══ Passage shown ══

First, Abrams asked key team members who helped him make his first feature film—Mission: Impossible III (2006)—to return for Star Trek. As this is only his second feature directorial effort, Abrams felt it was important to maintain his core team. Thus, Mission: Impossible III (M:i:III) DP Dan Mindel, Visual Effects Supervisor/Second Unit Director Roger Guyett of Industrial Light & Magic (ILM), Editors Maryann Brandon and Mary Jo Markey, Production Designer Scott Chambliss, Set Decorator Karen Manthey, Colorist Stefan Sonnenfeld, and others all returned to help Abrams update Star Trek.

Guyett says it''s now clear to him that Abrams, so respected as a TV producer, is a natural filmmaker—much more comfortable in the director''s chair than even three years ago, when they first worked together on Mission: Impossible III.

“He''s become very familiar with the mechanics of making a movie, and on M:i:III, he was already a quick study,” Guyett says of Abrams. “On Star Trek, J.J. had a movie under his belt, and it shows. He was more confident and more familiar with the process and very clear on what he wanted to do, and he can see shots in his head. What he was very clear on was that we had to constantly expand the movie''s scope. This picture has a scope that earlier [Star Trek] movies never had.”

Director J.J. Abrams, pictured working with cast members, made the crucial decision to shoot Star Trek in anamorphic 35mm to visually honor previous Star Trek films, but not directly emulate their look or design.

Director J.J. Abrams, pictured working with cast members, made the crucial decision to shoot Star Trek in anamorphic 35mm to visually honor previous Star Trek films, but not directly emulate their look or design.
Photo: Zade Rosenthal. © 2008 Paramount Pictures. All Rights Reserved.

Big and organic


The next step for Abrams was to decide how to shoot the movie. Abrams is a well-known aficionado of the Star Wars universe, he was working closely with ILM on huge digital-
effects sequences, and he had the opportunity to speak directly with George Lucas about his filmmaking theories. So early on, there was talk of shooting the piece digitally.

Eventually, however, Abrams and Mindel decided the movie should be shot in the 35mm anamorphic 2.35:1 film format. Both men say that was the best way for them to end up with both an ultra-big-screen feel and the realistic, organic look they wanted for the Trek universe.

“In my mind, it was a film project from the get-go, but there were some heavy hitters who had made space movies suggesting we shoot HD,” Mindel says. “I pleaded for the anamorphic format and showed J.J. some tests that convinced him this would be the most photographically pleasing way to shoot the movie. I showed him how I was intending to use the anamorphic approach for interior sets by using the lack of depth of field with the [anamorphic] lenses—how we could cover some sets discreetly, very easily, as opposed to trying to do that in post, digitally, later. It was very important to have that big-screen feel. I think the 2.35:1 format with real
anamorphic lenses is how classic movies have been shot for years, so I argued in favor of anamorphic lenses, because they have the highest image-gathering quality available.”
Abrams wasn''t hard to convince. While he admits to having “an extremely interesting discussion with George Lucas about the advocacy of digital, and [how] there are many places where digital is obviously a brilliant tool,” he says he felt it was not the right tool for this particular piece.

═══
══ Record excerpts ══

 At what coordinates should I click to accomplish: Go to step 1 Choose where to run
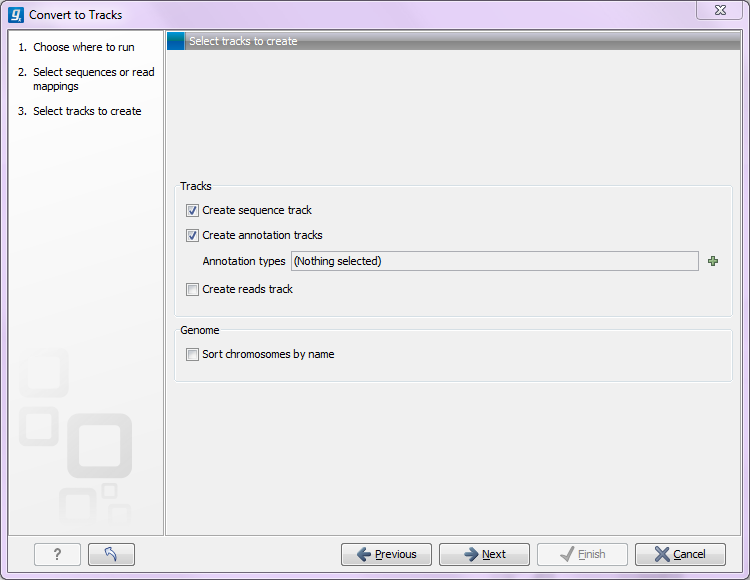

═══
══ Record excerpts ══

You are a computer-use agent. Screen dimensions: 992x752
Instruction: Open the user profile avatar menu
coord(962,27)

═══

Written problem 1: Reproduce everything in the article on filming Star Trek from "Photo: Zade Rosenthal." down to "the piece digitally.".
Written problem 2: Pick up the article on filming Star Trek after its final sentence and write what comes next.

Result 1:
Photo: Zade Rosenthal. © 2008 Paramount Pictures. All Rights Reserved.

Big and organic


The next step for Abrams was to decide how to shoot the movie. Abrams is a well-known aficionado of the Star Wars universe, he was working closely with ILM on huge digital-
effects sequences, and he had the opportunity to speak directly with George Lucas about his filmmaking theories. So early on, there was talk of shooting the piece digitally.

Result 2:
“I wanted this movie to feel real,” Abrams says. “I''m not saying you can''t be real with digital. But with film, for me, there was such a familiarity and comfort to it, a real warmth. We wanted to avoid coldness and any unnatural sense of perfection. [Mindel] is such a brilliant DP, I''m sure we could have achieved this look either way, but we felt it would take longer if we shot digital. Given our desire to avoid greenscreen as much as possible, to have the movie look as real as possible, and given that we would already have a large portion of it created digitally anyway [more than 1,000 visual-effects shots], I just felt we would be better balanced shooting on film and embracing that familiarity—that beautiful imperfection that comes with film. I know anamorphic lenses on a 35mm film camera real well. I know what that looks like, and I''m in love with that.”

As they ramped up for production, Abrams and his team also did extensive research into the world of Star Trek and space movies generally, as they fought to strike that balance between honoring the imagery that came before, while updating the franchise. Guyett brought to the table essentially a highlight reel of what he says were “interesting visual effects” from previous Star Trek movies to help inform the film¬makers'' overall mindset, rather than to
specifically mimic.

“I watched all the Star Trek movies,” Guyett says. “I decided to edit a reel I thought was interesting to help us understand how [legendary director of the original 1979 Star Trek film] Robert Wise revealed the Enterprise. It was a big moment when he revealed the ship, and J.J. and I discussed that and made sure it was a big moment in this movie, as well. I was also looking at lighting in space. Many space movies make specific decisions about how to light ships, and I thought, in particular, 2001: A Space Odyssey [1968] and [2007''s] Sunshine did a great and dramatic job of lighting spaceships.

“Those kinds of movies use darkness as an analogy for the unknown and light comes out of the darkness, and that was good for what we were doing because [Star Trek] is about exploration and there is some degree of trepidation involved there. We also learned to use color to express geography as we created different environments in the movie—moving out of black to specific colors if they are near Vulcan or other planets. I looked at all those movies, and so did J.J., and Dan Mindel and I watched 2001 on a big screen. Those things gave us great reference and were visually inspiring—a library of ideas we could draw from.”

The movie features camera lens flaring as part of the visual design, including use of a proprietary system designed by ILM''s Todd Vaziri for effects shots.

The movie features camera lens flaring as part of the visual design, including use of a proprietary system designed by ILM''s Todd Vaziri for effects shots.
Photo: Industrial Light and Magic. TM & © 2009 by Paramount Pictures. All Rights Reserved.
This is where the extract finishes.